_ACTIVITY:_ For the records below, tally the lines that contain "agent" and give only that number.

-- Opening Marker --

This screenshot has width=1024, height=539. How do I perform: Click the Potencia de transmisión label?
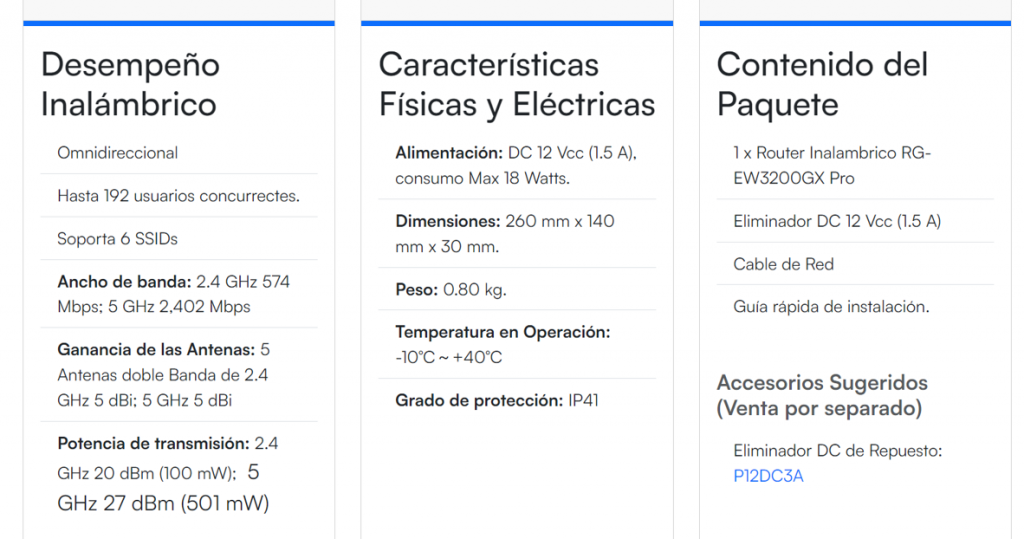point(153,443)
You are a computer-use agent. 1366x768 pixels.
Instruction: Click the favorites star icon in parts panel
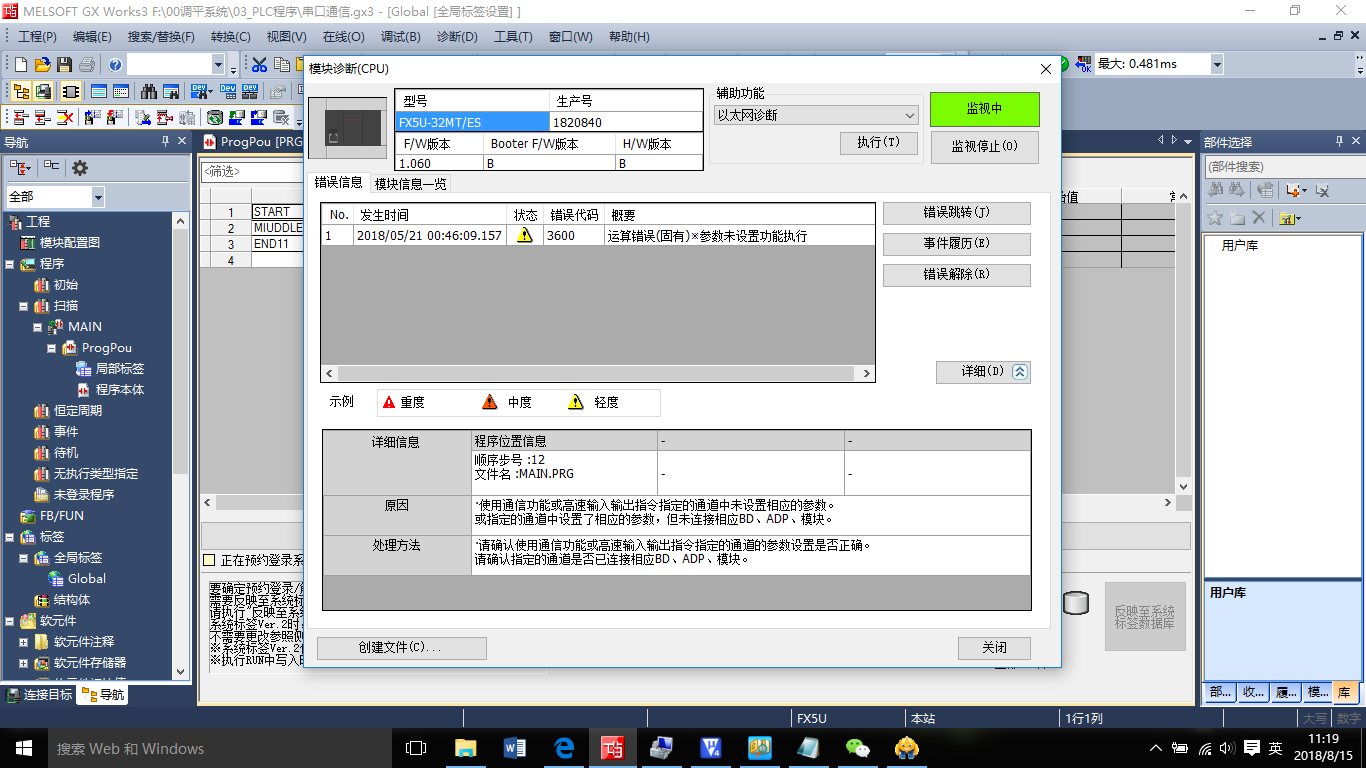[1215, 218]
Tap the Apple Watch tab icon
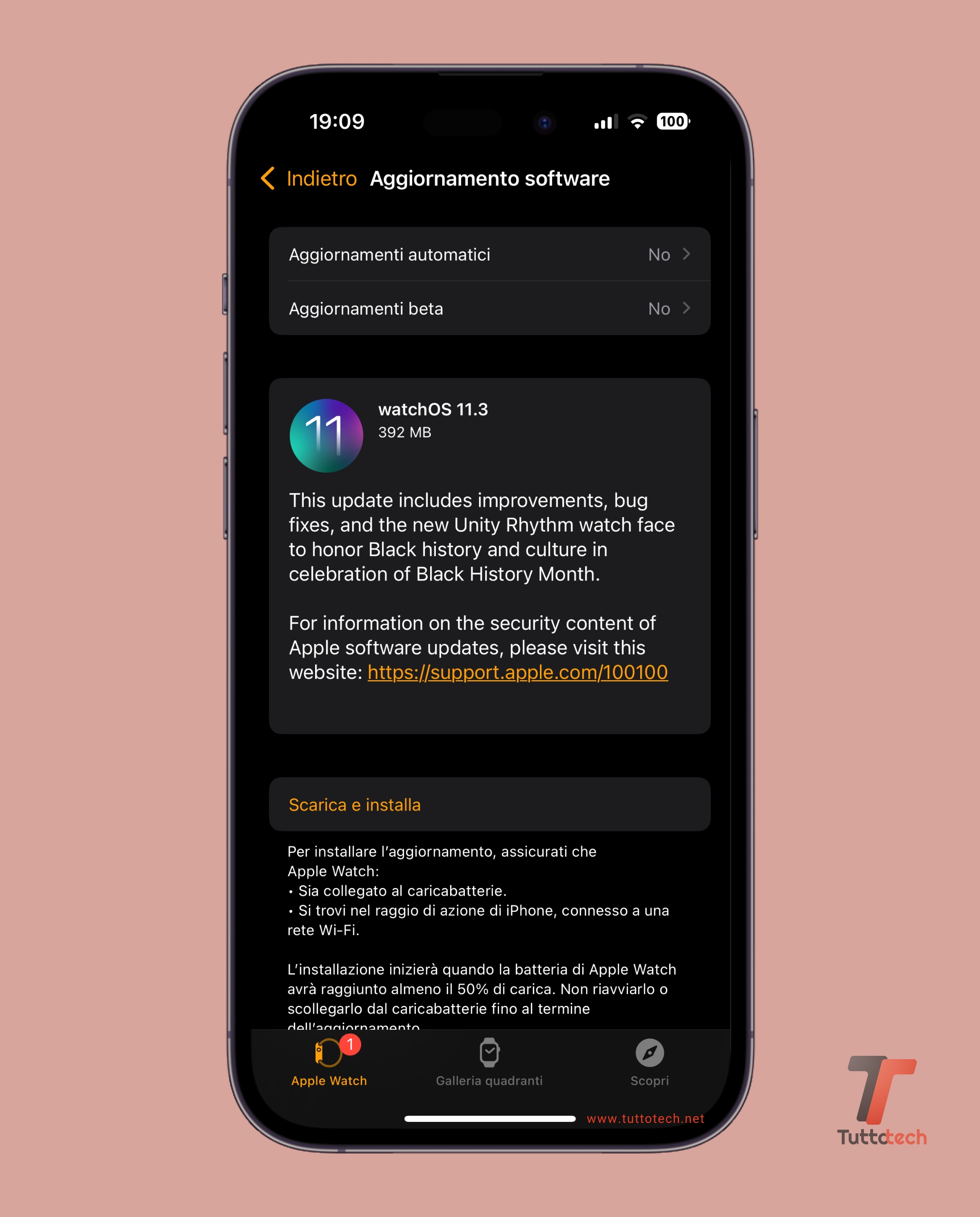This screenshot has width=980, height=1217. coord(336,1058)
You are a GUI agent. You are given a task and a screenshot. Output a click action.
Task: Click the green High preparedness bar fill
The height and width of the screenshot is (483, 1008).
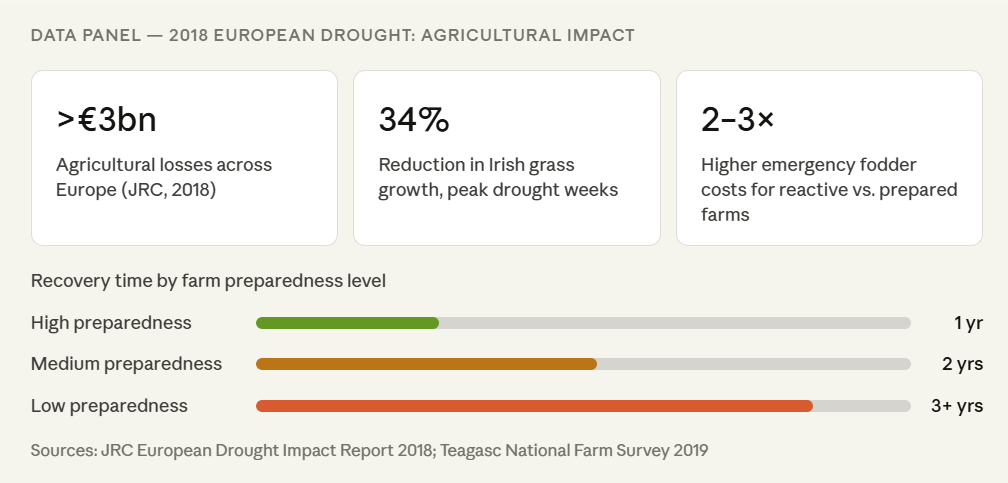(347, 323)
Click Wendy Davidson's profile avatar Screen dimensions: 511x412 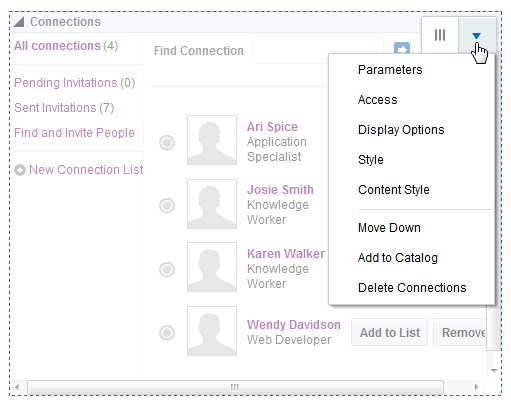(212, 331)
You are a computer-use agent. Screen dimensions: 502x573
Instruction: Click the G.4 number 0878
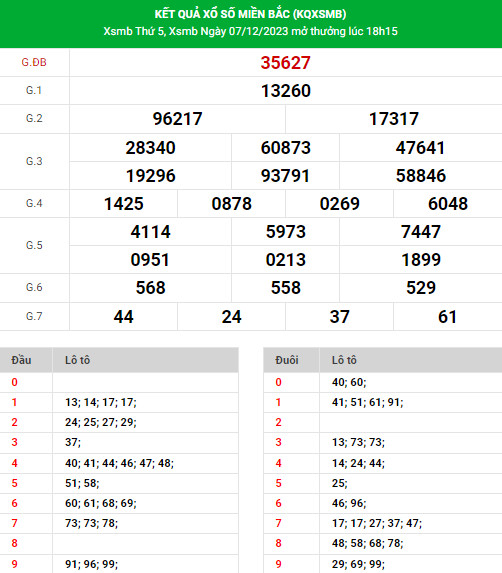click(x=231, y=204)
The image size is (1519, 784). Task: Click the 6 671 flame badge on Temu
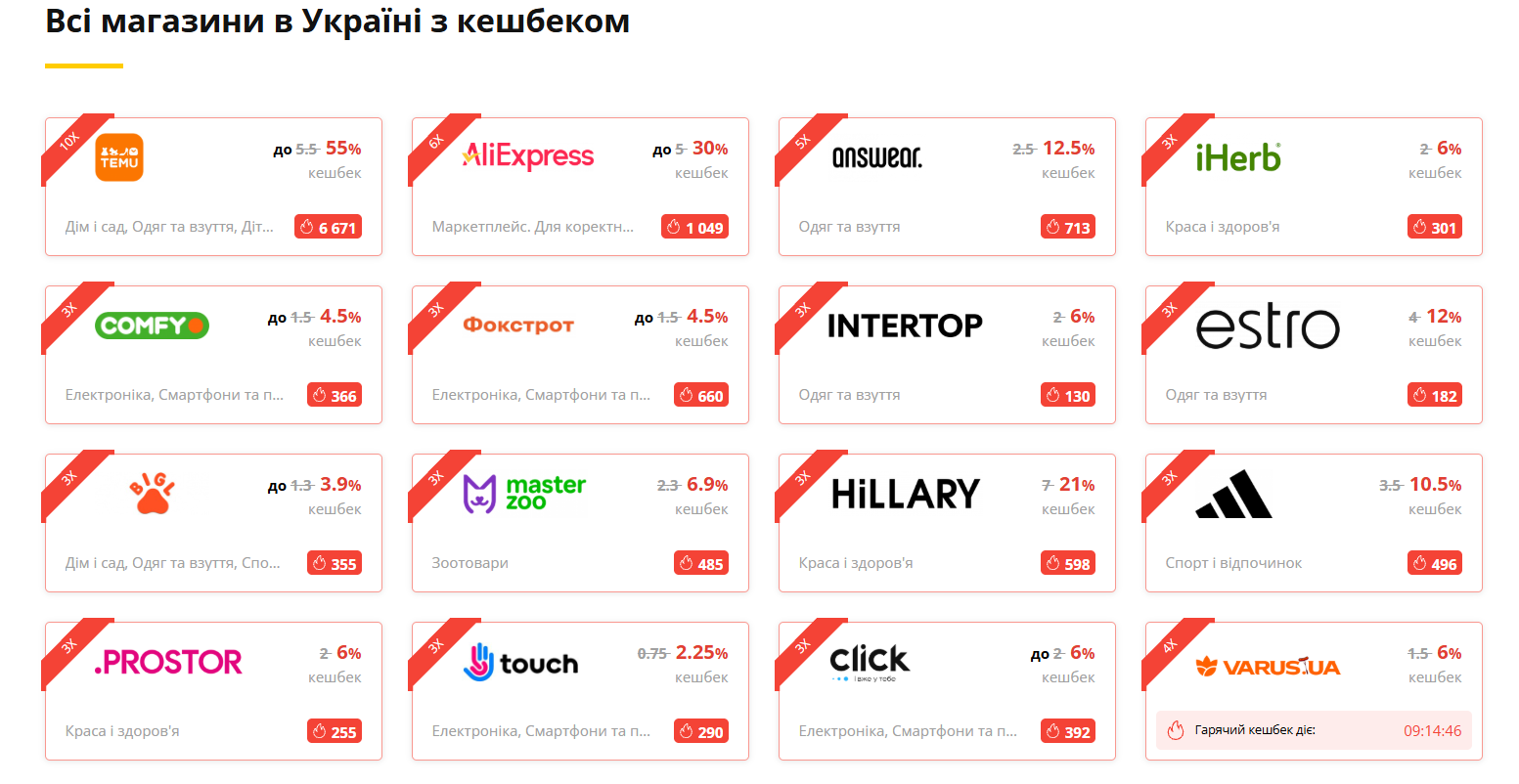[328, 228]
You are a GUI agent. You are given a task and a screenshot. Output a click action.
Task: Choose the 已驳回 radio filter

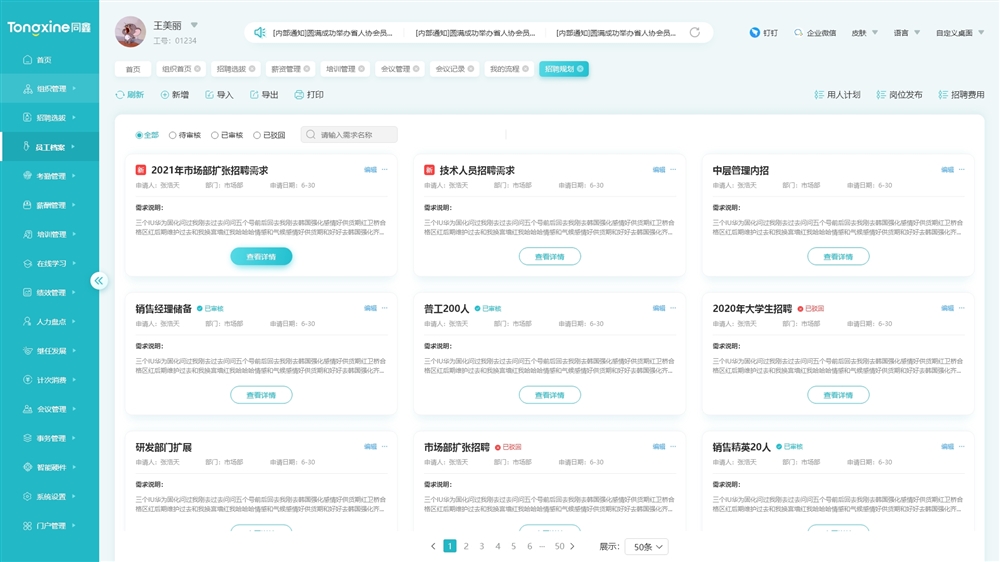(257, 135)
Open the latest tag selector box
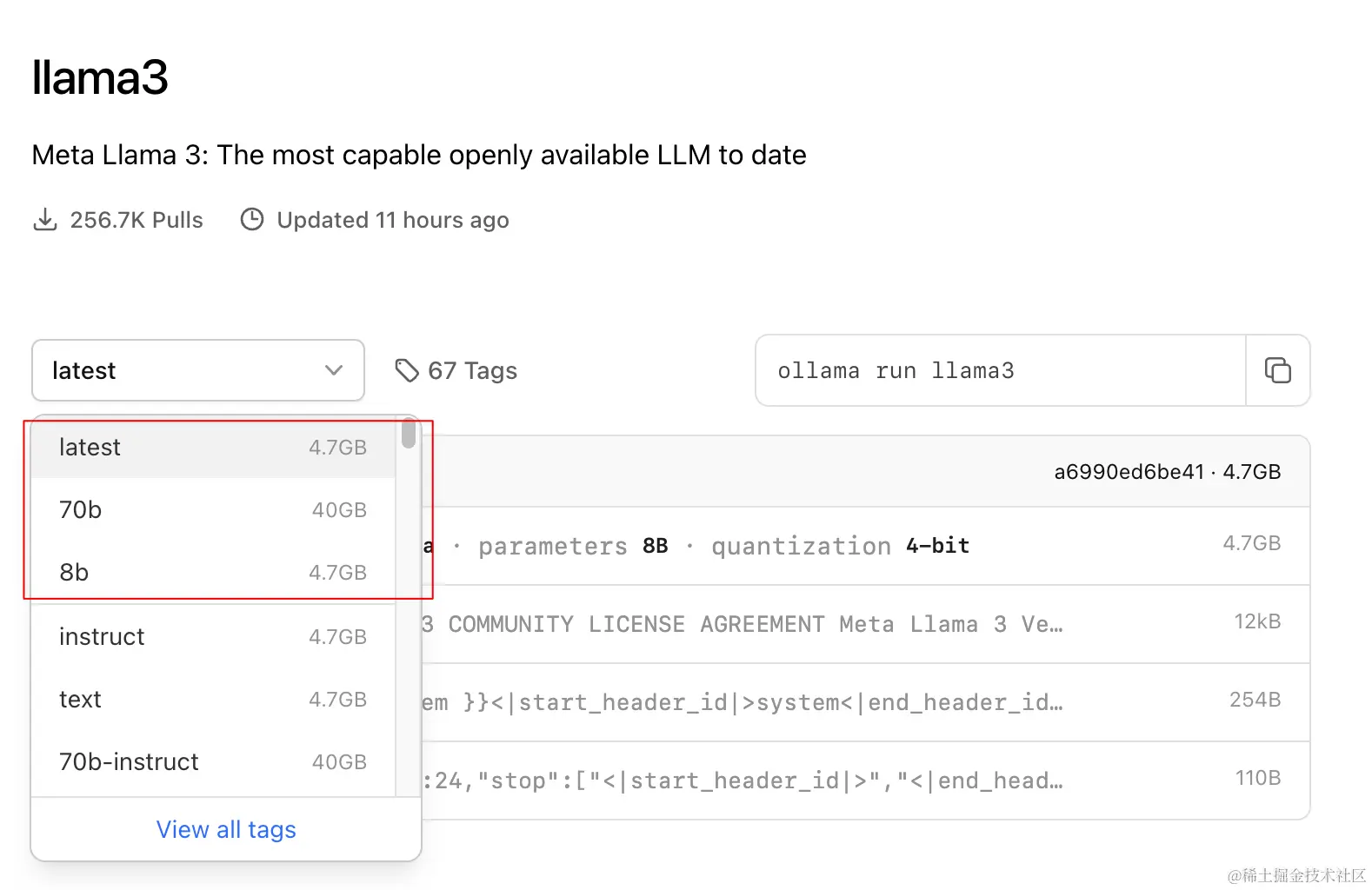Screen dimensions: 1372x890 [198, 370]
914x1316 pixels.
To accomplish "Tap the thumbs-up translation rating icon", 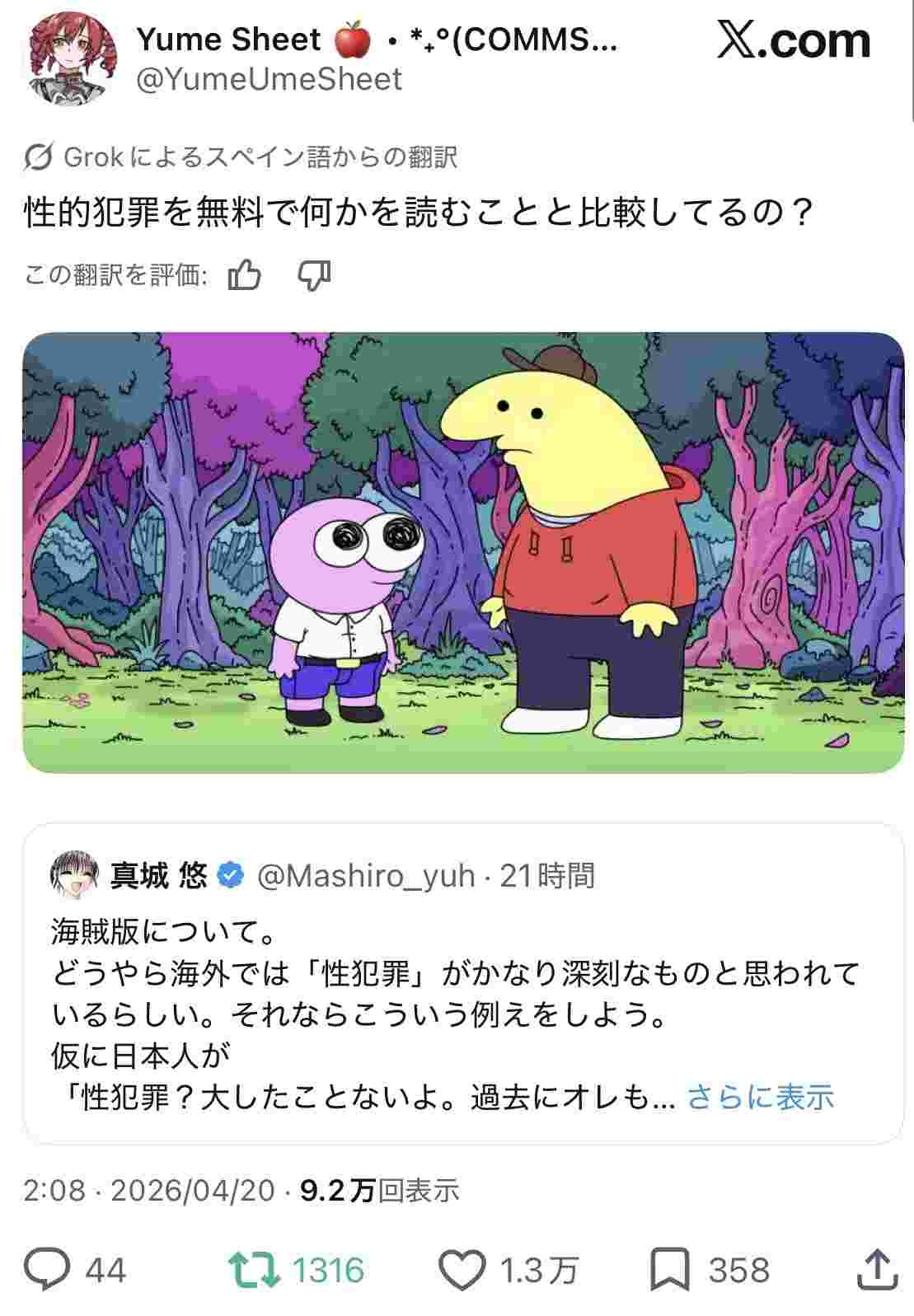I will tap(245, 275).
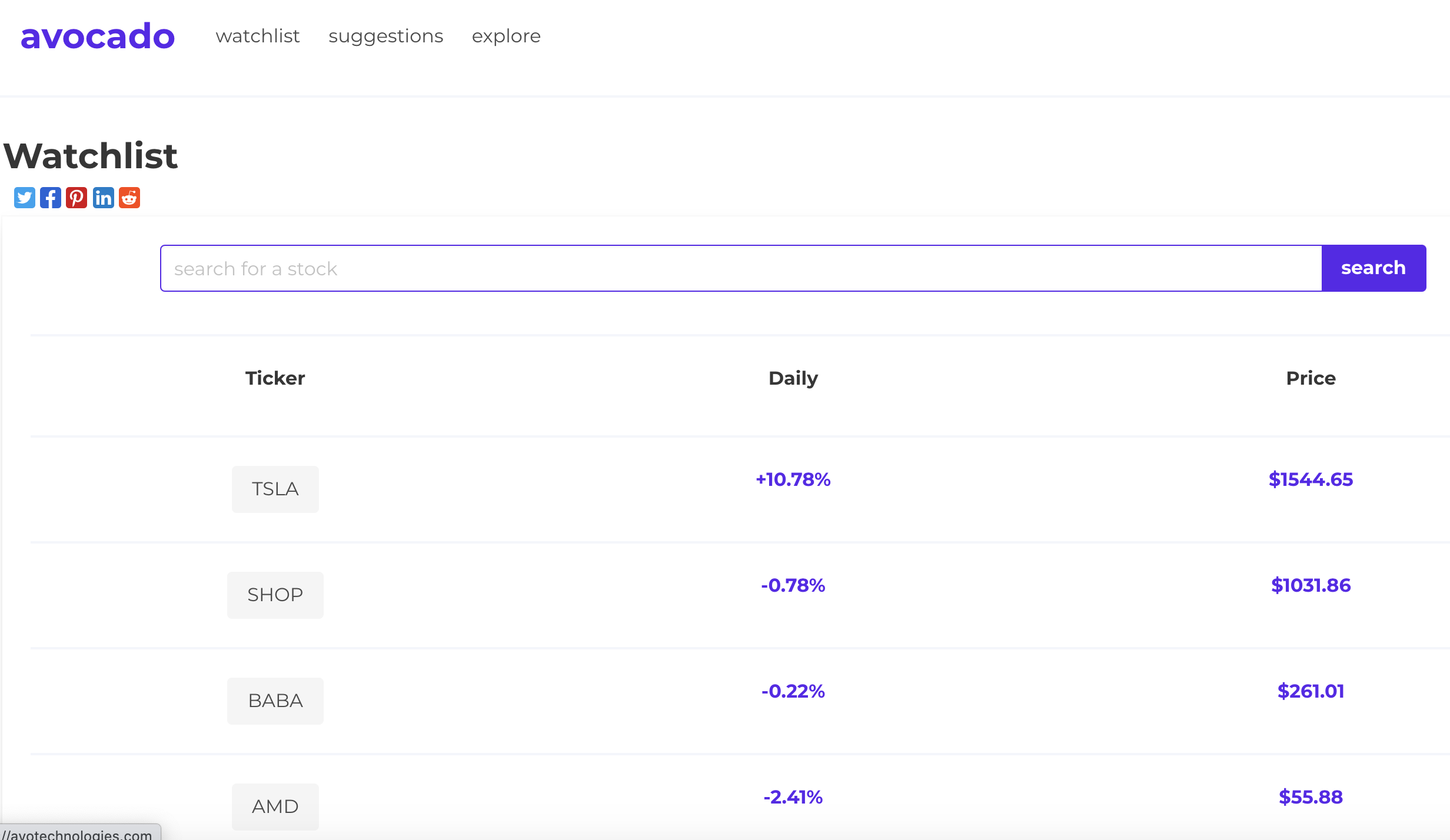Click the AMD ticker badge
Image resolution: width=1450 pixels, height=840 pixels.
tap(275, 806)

-- Closing Marker --

_RESULT OF THE TASK:_ 4